County officials lobbied against a measure that would begin the process of amending the state Constitution to prevent the use of eminent domain for economic development. Fairfax officials said they thought the measure went too far.

As if protecting homes, businesses, farms and places of worship is something that can be negotiated. How would local governments like it if their ability to tax was negotiated? Oh, wait:

(Supervisor Jeff McKay, a Democrat) expressed frustration that perhaps the most comprehensive approach to solving the region's transportation woes was barely given a hearing — a bill put forward by (Democrat Delegate Vivian) Watts that would have changed the way that gasoline is taxed and allowed Northern Virginia to impose certain taxes to fund projects in the region.

If it's not taking your property, limiting your choice in education or the right to spend your money in gargantuan proportions, you can be guaranteed it's always about the right to tax you more (and more and more). Poor, poor Supervisor McKay . . . denied the right to suck away more hard-earned money from his constituents, especially gas taxes as gas station light bulbs blow out staying current with daily price increases on the way to $4.00 a gallon. It's estimated now that 15 percent of disposable income is spent on gas and we can expect food prices (and other items) to continue to climb  as transportation costs skyrocket.

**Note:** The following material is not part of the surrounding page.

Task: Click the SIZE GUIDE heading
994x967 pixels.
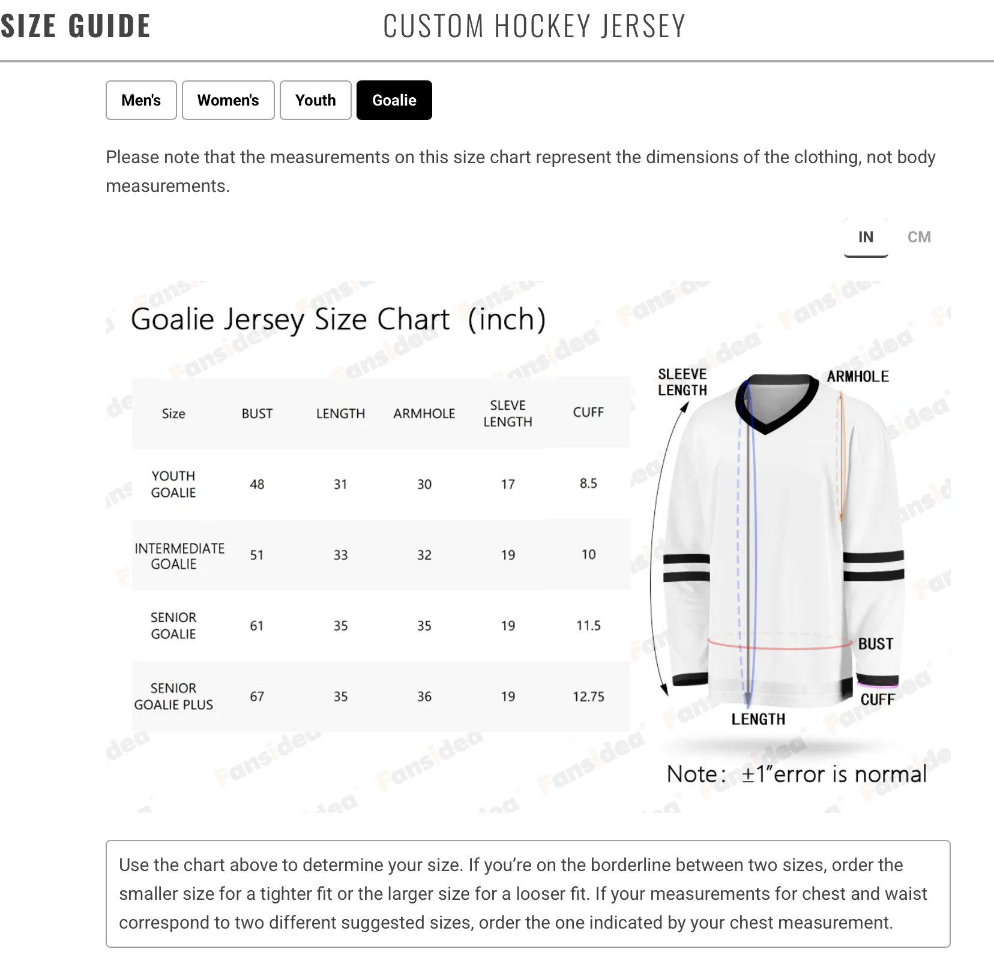Action: (76, 26)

But as families look for ways to make ends meet, pay the mortgage, plan for their children's college and other financial responsibilities, and worry if their jobs, farms or businesses will exist in a week, month or year, local governments continue on. They know their future. As long as they have us to foot their bill, they're golden. After all, has a local government ever gone out of business?

The Unreported Cause Of Inflation

Everyone is concerned about inflation and well they should. It's a debilitating monetary disease that cripples the value of money: One can earn more money in a given period but still have less purchasing power when inflation infects the economy. It hurts working families and endangers what parents can provide for their children. Inflation comes in many forms, such as commodity-based inflation (such as what we are experiencing now with oil prices affecting almost everything type of product). Economists are good at tracking the causes of inflation and how much those causes tack on to the prices we eventually pay at the cash register. Then there are the demagogue politicians who scream for windfall profit taxes to punish companies that charge to keep up with demand for their products while ignorantly using the phrase "windfall profits." (Hint: it doesn't mean "large profits.")

However, in all the media circus, what never gets reported is the biggest cause of price increases: Taxes. That's correct. The largest percentage cost of most items is the added cost created by excessive taxes. Unfortunately, economists never factor taxes into inflation rates.

Into that breech steps Americans for Tax Reform. Here are some shocking examples, courtesy of ATR and FiscalAccountability.org, of how much taxes increase some very basic products and services:

Cable Television Service: 46.3%

Cell Phones: 46.4%

Hotel Rooms: 50%

Car Rentals: 60.6%

Soft Drinks: 37.6%

Restaurant Meals: 44.8%

Gasoline: 51.2%

Landline Phones: 51.8%

Domestic Air Fare: 55%

The figures include the cost of sales taxes, corporate income taxes, payroll taxes, property taxes, capital gains taxes, unemployment insurance taxes, workmen's compensation taxes and other payments to federal, state and local governments. Not that taxes aren't necessary to pay for necessary and proper functions of government, but is there any excuse for government to punish its citizens by limiting their ability to save, invest and spend their hard-earned money for what they want and for how they want to provide for their families with such excessive ad-ons to the actual production and service costs of a product?

So with all the speechifying about making "corporations pay their fair share" be aware of how much that fair share is inflation in the form of high taxes. Let's call that government-inflicted tax inflation.